§ GIVEN RECORDS:

****************************************

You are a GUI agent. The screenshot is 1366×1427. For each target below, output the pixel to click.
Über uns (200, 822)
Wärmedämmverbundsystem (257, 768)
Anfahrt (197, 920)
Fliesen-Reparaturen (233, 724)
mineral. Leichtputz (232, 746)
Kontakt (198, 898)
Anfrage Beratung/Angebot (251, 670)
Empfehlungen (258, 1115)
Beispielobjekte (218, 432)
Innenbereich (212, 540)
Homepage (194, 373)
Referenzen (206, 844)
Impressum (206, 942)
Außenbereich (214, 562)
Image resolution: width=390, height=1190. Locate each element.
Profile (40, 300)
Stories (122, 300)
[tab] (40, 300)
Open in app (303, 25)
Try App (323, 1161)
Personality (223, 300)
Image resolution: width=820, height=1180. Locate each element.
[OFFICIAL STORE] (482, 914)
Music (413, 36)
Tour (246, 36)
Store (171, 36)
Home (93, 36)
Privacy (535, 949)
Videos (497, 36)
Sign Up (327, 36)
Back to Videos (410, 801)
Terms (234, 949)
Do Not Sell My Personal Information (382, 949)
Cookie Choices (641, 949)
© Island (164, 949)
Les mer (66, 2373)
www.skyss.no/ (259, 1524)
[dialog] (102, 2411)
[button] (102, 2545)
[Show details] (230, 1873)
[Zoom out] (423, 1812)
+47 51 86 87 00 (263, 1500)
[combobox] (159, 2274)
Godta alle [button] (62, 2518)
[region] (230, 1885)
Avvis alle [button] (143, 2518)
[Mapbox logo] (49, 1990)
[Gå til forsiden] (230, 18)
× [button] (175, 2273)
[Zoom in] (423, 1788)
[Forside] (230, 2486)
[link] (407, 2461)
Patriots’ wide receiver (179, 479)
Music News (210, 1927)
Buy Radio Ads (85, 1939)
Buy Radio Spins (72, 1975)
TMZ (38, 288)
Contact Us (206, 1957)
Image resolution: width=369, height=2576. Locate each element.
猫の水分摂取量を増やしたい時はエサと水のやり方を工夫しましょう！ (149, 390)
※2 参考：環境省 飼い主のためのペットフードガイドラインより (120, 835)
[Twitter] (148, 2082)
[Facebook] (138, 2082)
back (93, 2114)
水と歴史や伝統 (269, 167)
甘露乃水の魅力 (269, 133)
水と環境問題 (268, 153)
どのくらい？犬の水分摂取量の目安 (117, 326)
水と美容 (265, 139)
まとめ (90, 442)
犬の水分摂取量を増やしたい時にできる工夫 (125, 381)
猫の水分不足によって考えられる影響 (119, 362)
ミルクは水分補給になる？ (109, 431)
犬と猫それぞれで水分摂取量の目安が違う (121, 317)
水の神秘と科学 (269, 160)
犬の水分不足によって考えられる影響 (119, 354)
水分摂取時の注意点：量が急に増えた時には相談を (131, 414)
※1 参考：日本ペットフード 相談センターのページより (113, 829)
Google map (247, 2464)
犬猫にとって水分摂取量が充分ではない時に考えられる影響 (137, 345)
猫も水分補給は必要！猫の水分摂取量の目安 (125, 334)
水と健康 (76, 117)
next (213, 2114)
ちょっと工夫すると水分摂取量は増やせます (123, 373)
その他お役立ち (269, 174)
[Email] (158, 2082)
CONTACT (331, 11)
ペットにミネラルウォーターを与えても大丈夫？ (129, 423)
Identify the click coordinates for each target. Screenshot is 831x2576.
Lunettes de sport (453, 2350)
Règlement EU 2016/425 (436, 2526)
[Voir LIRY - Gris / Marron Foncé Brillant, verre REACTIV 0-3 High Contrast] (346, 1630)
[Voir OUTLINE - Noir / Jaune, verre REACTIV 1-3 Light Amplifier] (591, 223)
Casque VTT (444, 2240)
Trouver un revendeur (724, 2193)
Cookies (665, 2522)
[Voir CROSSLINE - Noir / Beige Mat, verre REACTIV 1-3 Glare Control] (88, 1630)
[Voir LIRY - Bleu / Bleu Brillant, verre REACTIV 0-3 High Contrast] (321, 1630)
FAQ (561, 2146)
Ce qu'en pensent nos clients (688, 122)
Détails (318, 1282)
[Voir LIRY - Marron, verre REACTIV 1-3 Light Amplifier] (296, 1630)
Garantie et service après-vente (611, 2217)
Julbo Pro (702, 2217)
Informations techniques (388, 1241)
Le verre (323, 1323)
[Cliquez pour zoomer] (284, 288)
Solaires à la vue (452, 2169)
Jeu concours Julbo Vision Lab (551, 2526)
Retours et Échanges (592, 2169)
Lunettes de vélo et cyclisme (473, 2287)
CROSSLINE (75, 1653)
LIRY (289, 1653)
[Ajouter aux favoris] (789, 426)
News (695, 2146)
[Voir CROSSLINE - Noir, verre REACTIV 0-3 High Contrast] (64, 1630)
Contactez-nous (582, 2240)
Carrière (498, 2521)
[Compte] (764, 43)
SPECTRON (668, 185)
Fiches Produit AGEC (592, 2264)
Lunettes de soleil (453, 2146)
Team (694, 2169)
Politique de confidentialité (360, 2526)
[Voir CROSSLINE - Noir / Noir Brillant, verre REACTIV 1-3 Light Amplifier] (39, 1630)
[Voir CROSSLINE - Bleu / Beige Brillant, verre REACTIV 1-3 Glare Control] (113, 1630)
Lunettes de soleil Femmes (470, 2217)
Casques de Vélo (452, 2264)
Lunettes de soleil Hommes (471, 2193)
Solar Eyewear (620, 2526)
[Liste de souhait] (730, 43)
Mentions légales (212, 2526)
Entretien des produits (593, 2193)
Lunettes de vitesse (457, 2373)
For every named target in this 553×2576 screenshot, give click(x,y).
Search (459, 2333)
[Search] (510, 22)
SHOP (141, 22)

****************************************

§ PROMPT:
Could you copy each line in the listing above that includes the word "High"?

§ EXERCISE SOLUTION:
[Voir LIRY - Gris / Marron Foncé Brillant, verre REACTIV 0-3 High Contrast] (346, 1630)
[Voir LIRY - Bleu / Bleu Brillant, verre REACTIV 0-3 High Contrast] (321, 1630)
[Voir CROSSLINE - Noir, verre REACTIV 0-3 High Contrast] (64, 1630)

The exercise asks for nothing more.